Wie kann ich mich aus dem Strudel der negativen Berichterstattung zur Altersvorsorge lösen und dennoch fürs Alter vorsorgen?

Die Liste der Unwörter des Jahres wird jedes Jahr von der »Sprachkritischen Aktion Unwort des Jahres« seit 1994 veröffentlich. Ungewöhnlich häufig haben Unwörter aus dem Bereich der Altersvorsorge und Finanzdienstleistung die zweifelhafte »Ehre« erhalten:

  • • 1994: »Peanuts«
  • • 1996: »Rentnerschwemme«
  • • 1998: »sozialverträgliches Frühableben«
  • • 2008: »notleidende Banken«

Ein Unwort wird übrigens nur dann zum Unwort, wenn es gegen sachliche Angemessenheit oder gegen die Humanität verstößt.

Die gesamte Finanzdienstleistungsbranche hat sicher noch großen Verbesserungsbedarf beim Serviceverhalten gegenüber Kunden, bei der Produktgestaltung und Produkttransparenz sowie bei der Kundenkommunikation. Dennoch sollten Sie nicht vergessen, dass es erfreulich viele sehr gute Produktangebote am Markt gibt, die Ihnen helfen, für Ihre Bedürfnisse im Alter vorzusorgen. Aus dem oftmals schwierigen Image von Finanzdienstleistungsunternehmen sollten Sie keinesfalls ein Alibi ableiten, um nicht zu sparen. Auch allgemeine Risikoüberlegungen dürfen Sie nicht von Ihrer Altersvorsorge abhalten.
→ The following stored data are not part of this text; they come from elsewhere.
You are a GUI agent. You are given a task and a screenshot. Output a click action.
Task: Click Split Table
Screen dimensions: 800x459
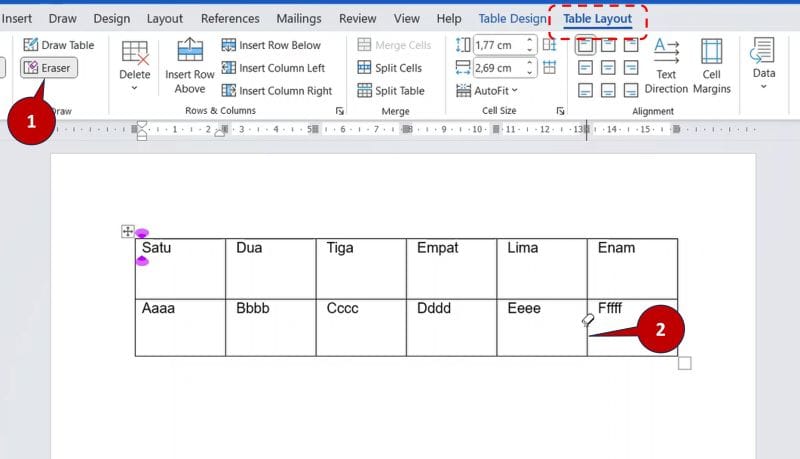(x=390, y=91)
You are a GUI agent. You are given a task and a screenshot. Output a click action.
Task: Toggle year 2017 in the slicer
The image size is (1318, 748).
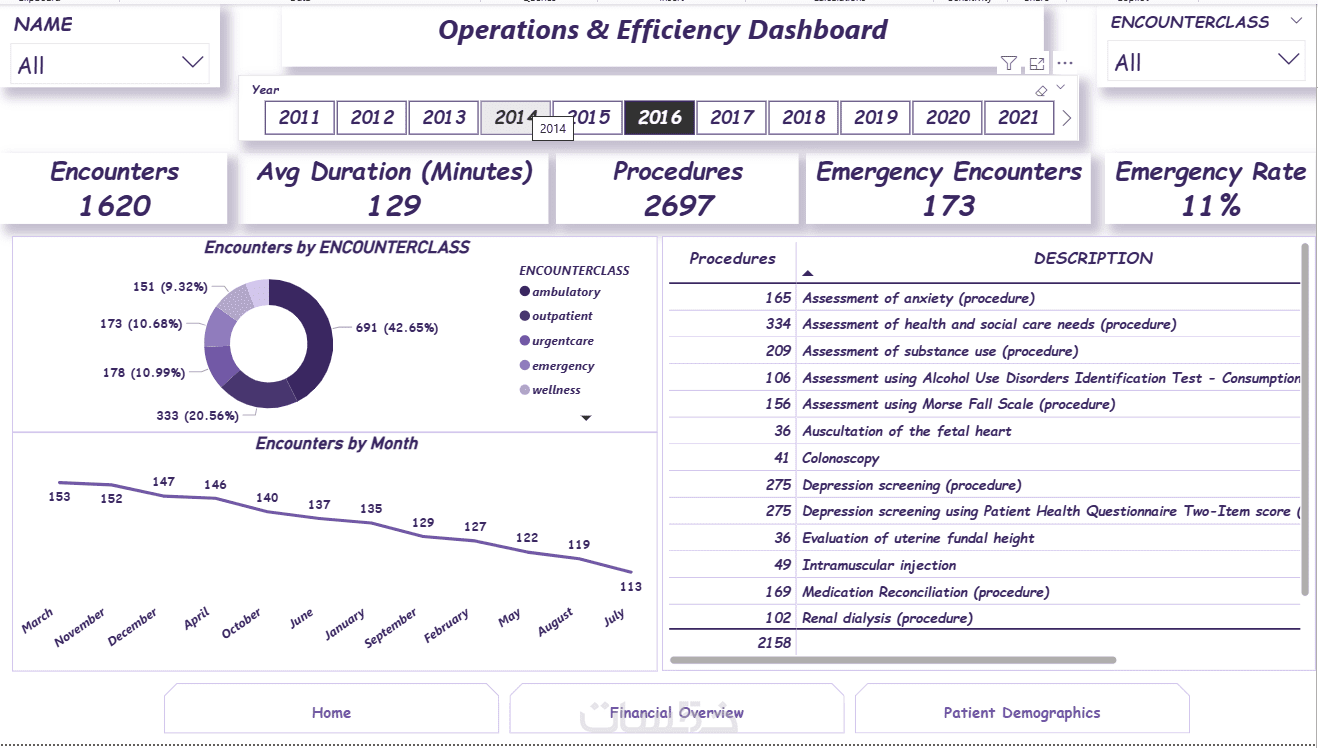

Bleiben Sie dem Grundsatz des Sparens und der Streuung treu. Dann werden Sie auch ausreichend Erträge für Ihr Alter erwirtschaften. Ertrag und Risiko sind schließlich wie ein Geschwisterpärchen - nicht immer können die beiden miteinander ... aber halt auch nie ohne.